Não é de hoje que a discussão sobre os efeitos dos avanços da inteligência artificial estão em alta. Eu, inclusive, comento sobre o assunto com uma certa frequência e ressalto que muitas pessoas temem que as máquinas roubem o lugar dos humanos em seus postos de trabalho.
Embora soe como pessimismo, e apesar de o cenário não ser tão alarmante quanto parece, esse medo coletivo não é nada infundado. Recentemente explodiram nas redes sociais postagens de auto-retratos criados pela inteligência artificial do app Lensa, a partir de fotos dos usuários, com detalhes impressionantes.
Os modelos de IA "artistas" estão de fato se tornando muito mais inteligentes e há obras impressionantes criadas por algoritmos como Dall-E 2, Stable Diffusion ou Midijourney. A qualidade do trabalho é tão boa que um deles ganhou um concurso artístico realizado nos Estados Unidos, gerando grande repercussão. A "arte" premiada em primeiro lugar na categoria digital foi intitulada "Theatre d'Opera Spatial", e seu "autor", Jason Allen, utilizou um software gerador de imagem a partir de texto, o Midjourney.
Após uma enxurrada de críticas sobre a validade da peça na competição estadual, Allen defendeu seu trabalho, afirmando que passou por um longo processo de curadoria, ajustes minuciosos e edição no Photoshop, antes de chegar à arte final. Ainda assim, artistas e internautas comentaram sobre sua premiação no State Fair Colorado. "Estamos assistindo à morte da arte se desenrolar diante de nossos olhos", disse um usuário do Twitter.
Inteligência artificial x ética?
No centro desta polêmica, está uma questão que os filósofos estéticos, artistas e engenheiros da computação vêm refletindo há tempos: qual é a essência fundamental da arte?

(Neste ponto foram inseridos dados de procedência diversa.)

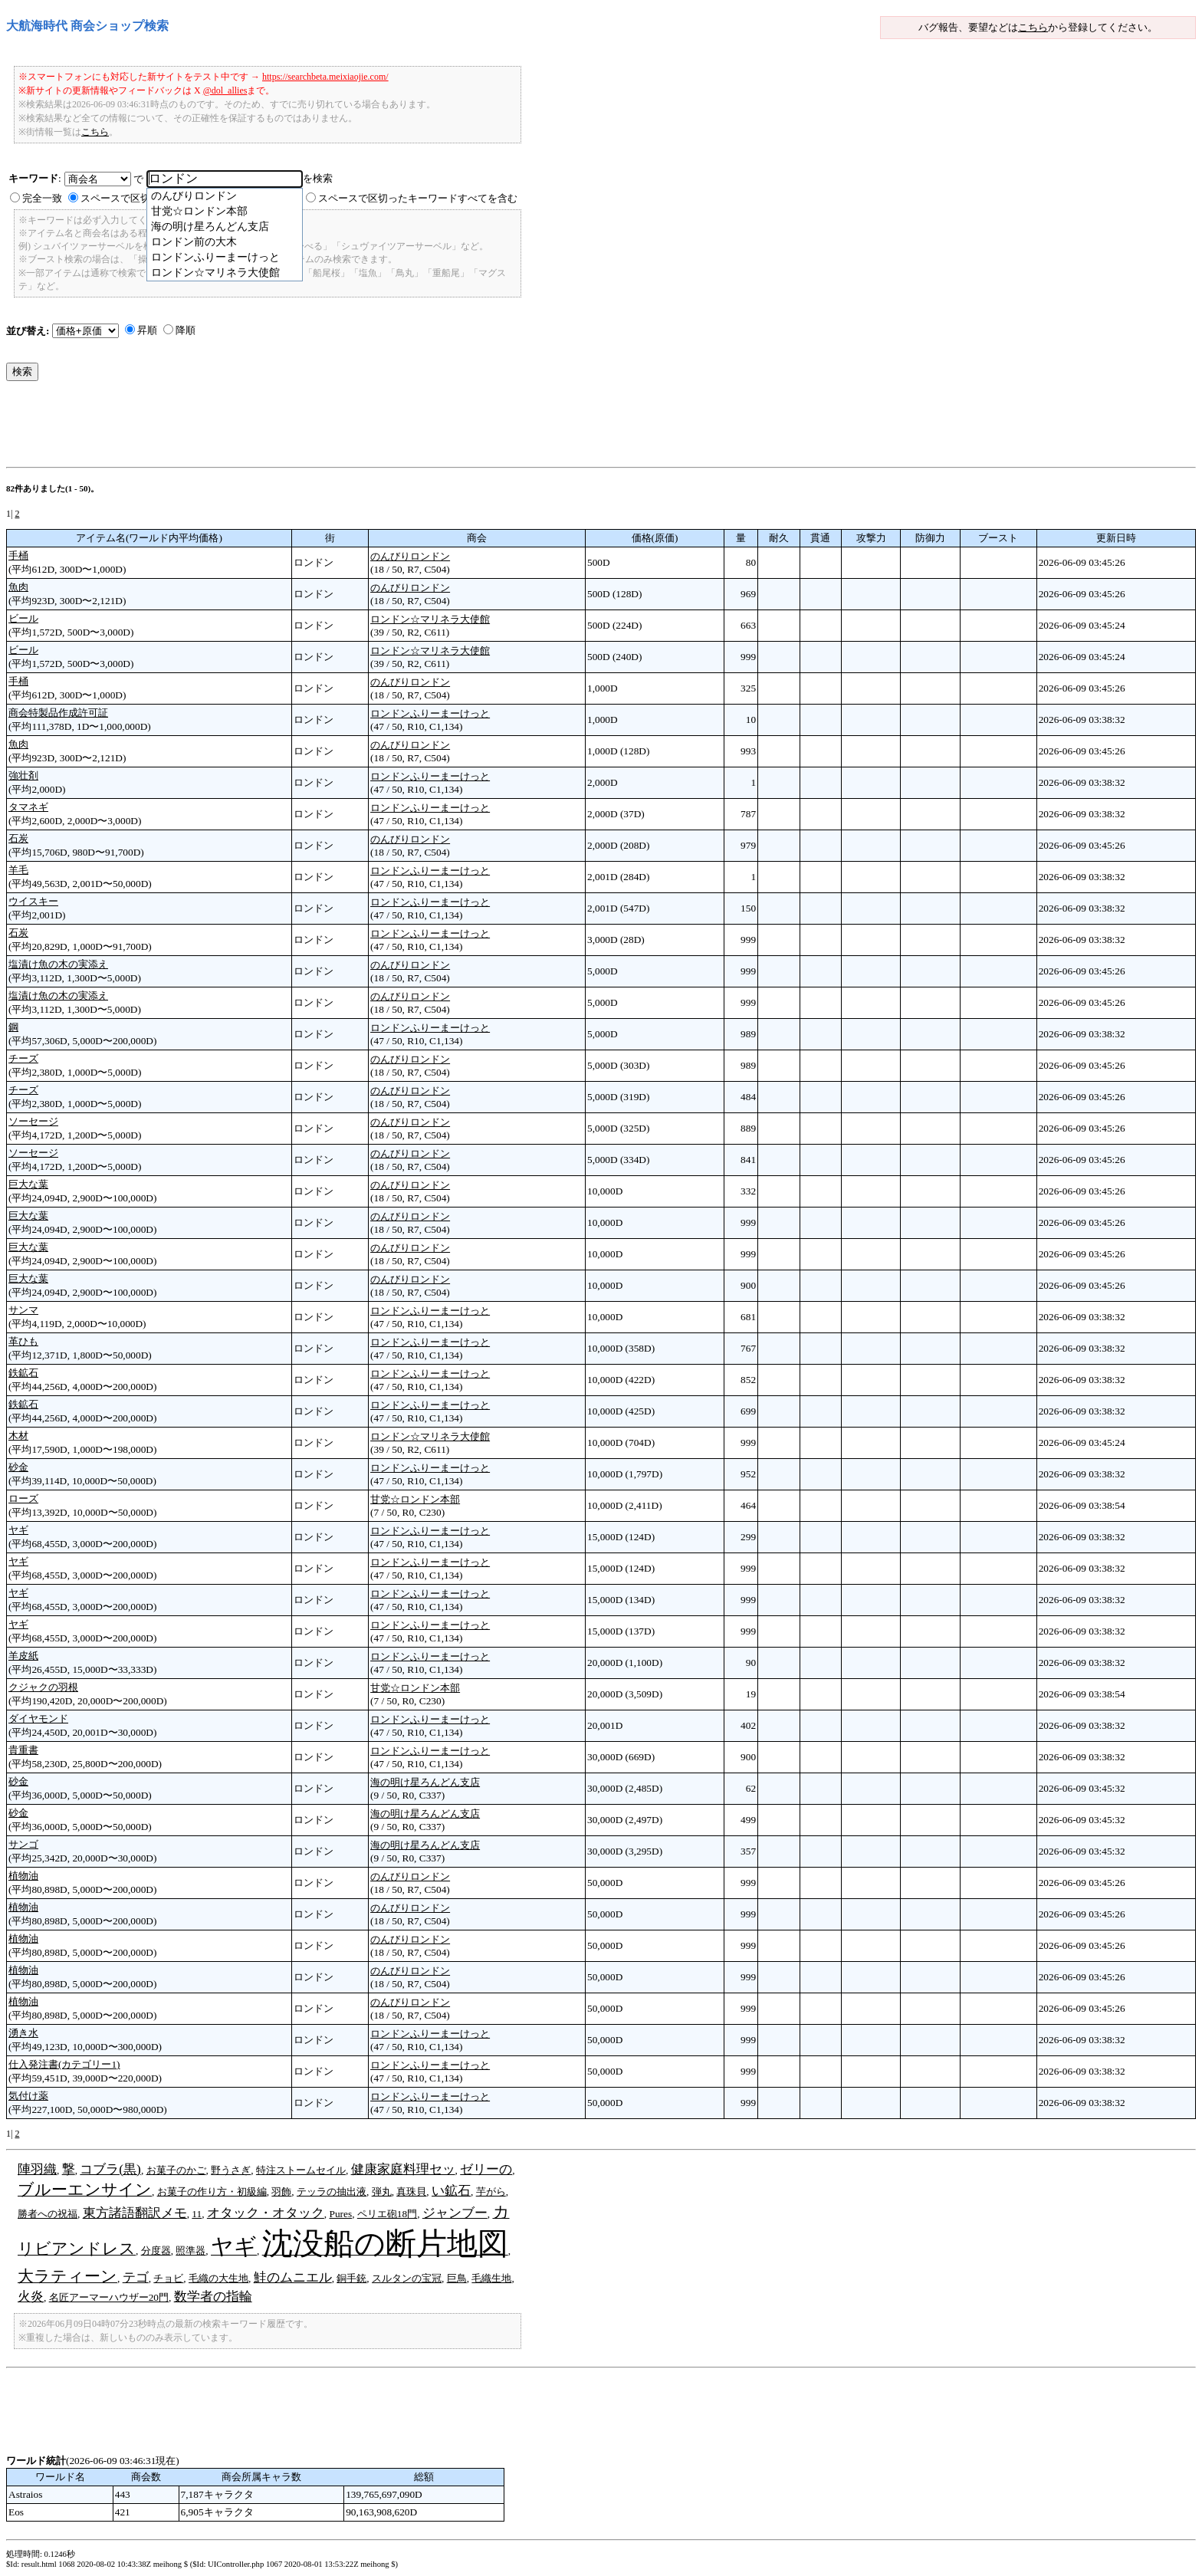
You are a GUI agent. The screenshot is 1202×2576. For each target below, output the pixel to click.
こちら (1033, 27)
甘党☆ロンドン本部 (415, 1499)
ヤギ (18, 1530)
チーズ (23, 1058)
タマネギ (28, 807)
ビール (23, 618)
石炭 (18, 838)
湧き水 (23, 2033)
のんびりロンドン (410, 556)
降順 (185, 330)
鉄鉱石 (23, 1372)
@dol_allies (225, 90)
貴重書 (23, 1750)
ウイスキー (33, 901)
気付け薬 (28, 2095)
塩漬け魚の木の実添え (58, 964)
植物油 (23, 1875)
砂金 (18, 1467)
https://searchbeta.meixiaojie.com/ (325, 76)
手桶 (18, 555)
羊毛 (18, 870)
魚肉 (18, 587)
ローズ (23, 1498)
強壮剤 (23, 775)
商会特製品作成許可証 (58, 712)
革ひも (23, 1341)
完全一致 (42, 198)
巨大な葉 (28, 1184)
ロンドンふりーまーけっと (430, 713)
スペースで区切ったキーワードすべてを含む (417, 198)
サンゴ (23, 1844)
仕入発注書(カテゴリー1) (64, 2064)
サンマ (23, 1310)
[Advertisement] (285, 427)
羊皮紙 (23, 1655)
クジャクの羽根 (43, 1687)
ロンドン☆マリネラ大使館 (430, 619)
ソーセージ (33, 1121)
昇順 (147, 330)
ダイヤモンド (38, 1718)
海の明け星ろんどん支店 (425, 1782)
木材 (18, 1435)
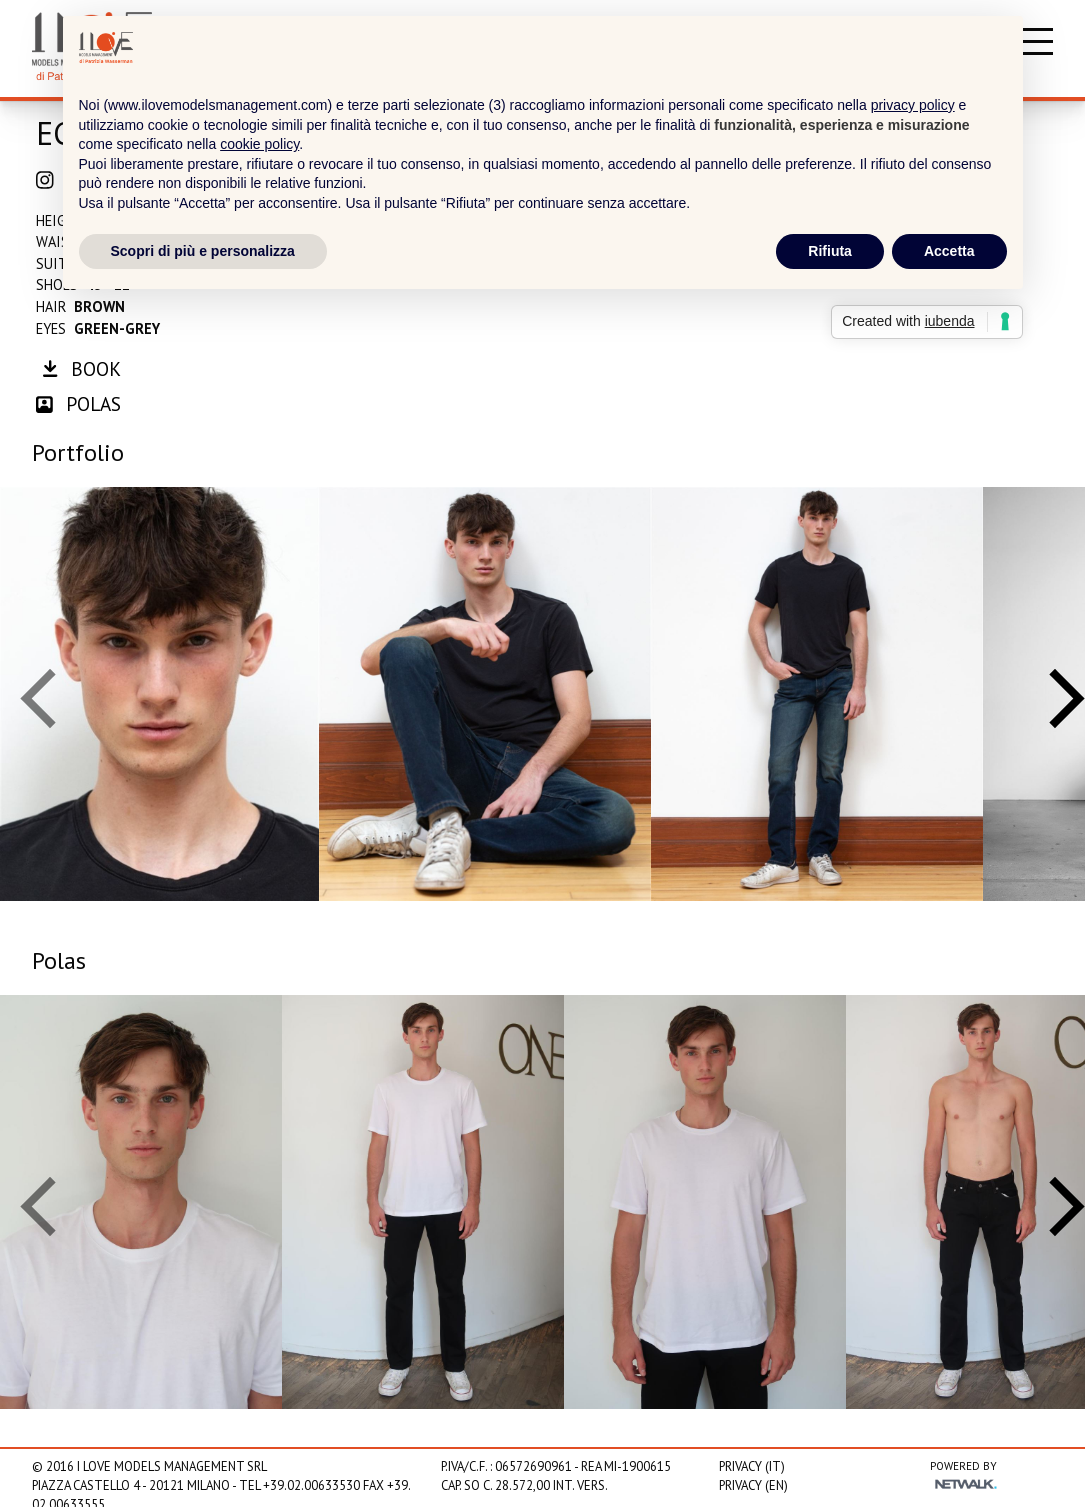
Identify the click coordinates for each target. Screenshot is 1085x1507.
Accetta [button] (949, 251)
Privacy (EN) (753, 1485)
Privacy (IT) (752, 1466)
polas (78, 403)
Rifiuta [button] (830, 251)
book (81, 368)
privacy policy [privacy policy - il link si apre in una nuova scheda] (913, 105)
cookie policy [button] (259, 144)
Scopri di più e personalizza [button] (203, 251)
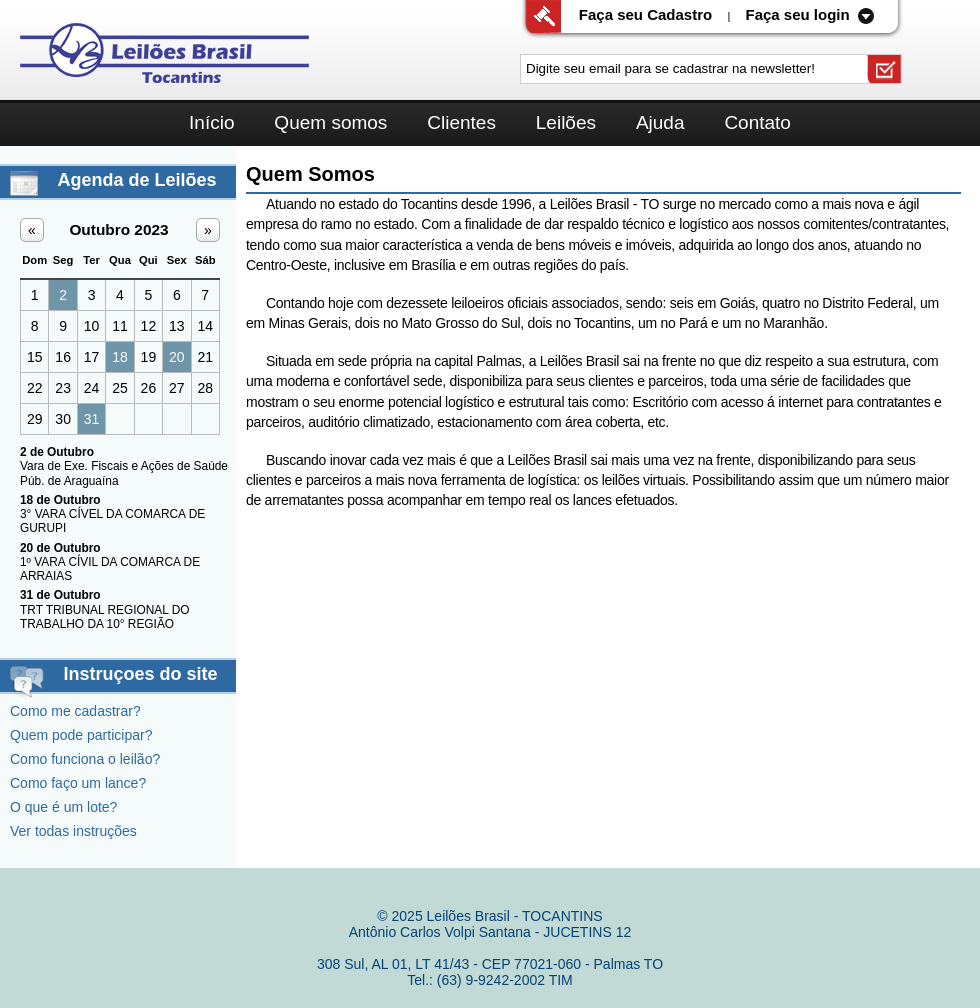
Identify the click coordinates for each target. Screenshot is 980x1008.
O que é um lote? (63, 807)
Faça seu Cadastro (645, 14)
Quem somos (330, 122)
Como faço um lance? (78, 783)
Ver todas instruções (73, 831)
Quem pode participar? (81, 735)
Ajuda (660, 122)
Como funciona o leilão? (85, 759)
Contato (757, 122)
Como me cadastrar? (75, 711)
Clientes (461, 122)
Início (211, 122)
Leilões (566, 122)
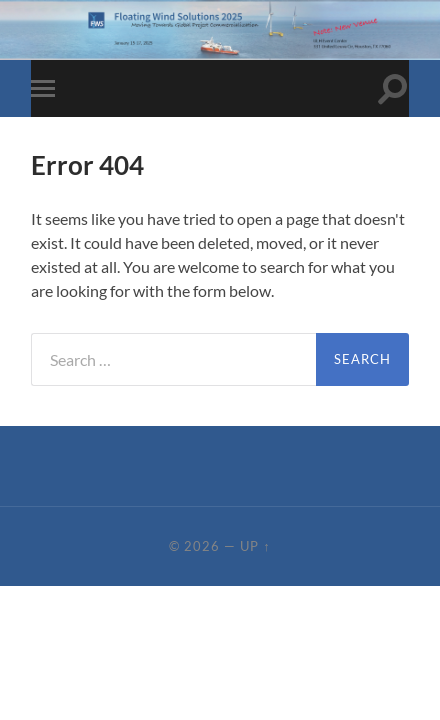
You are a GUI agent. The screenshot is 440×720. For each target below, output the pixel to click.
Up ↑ (255, 546)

Allen diria que a resposta é "transformação". Para ele, qualquer coisa que alguém faça que evoque uma reação de seu público é arte. "Você pegou algo de dentro e o exteriorizou. Você o trouxe ao mundo, e o mundo reagiu. Isso é arte.", disse Allen.
Mas, o crescente clamor de artistas contra o prêmio e a discussão sobre se a produção criada pela IA é realmente arte, tem um grande peso. Sobretudo porque Allen é o fundador e presidente da empresa norte-americana Incarnate Games, que explora mercados emergentes e novas tecnologias e seu impacto na indústria de jogos, fato que não vai exatamente de encontro ao dos interesses da classe artística.
Então, ficam aqui os questionamentos: é realmente ético usar uma ilustração concebida por inteligência artificial em uma competição de belas artes? Deveria existir uma categoria apenas para peças feitas por meio de IA? O trabalho dos artistas está em risco diante dessa nova possibilidade de criação?
Quando o computador Deep Blue derrotou o grande mestre de xadrez Garry Kasparovem em seu próprio jogo há mais de 25 anos, não houve um grande protesto declarando a morte dos jogadores de xadrez. Não podemos afirmar, porém, que a situação é a mesma.
O que fica de lição é a urgência de entendermos cada vez mais como aplicarmos a ética à IA, quando o assunto é o impacto da tecnologia em atividades essencialmente humanas.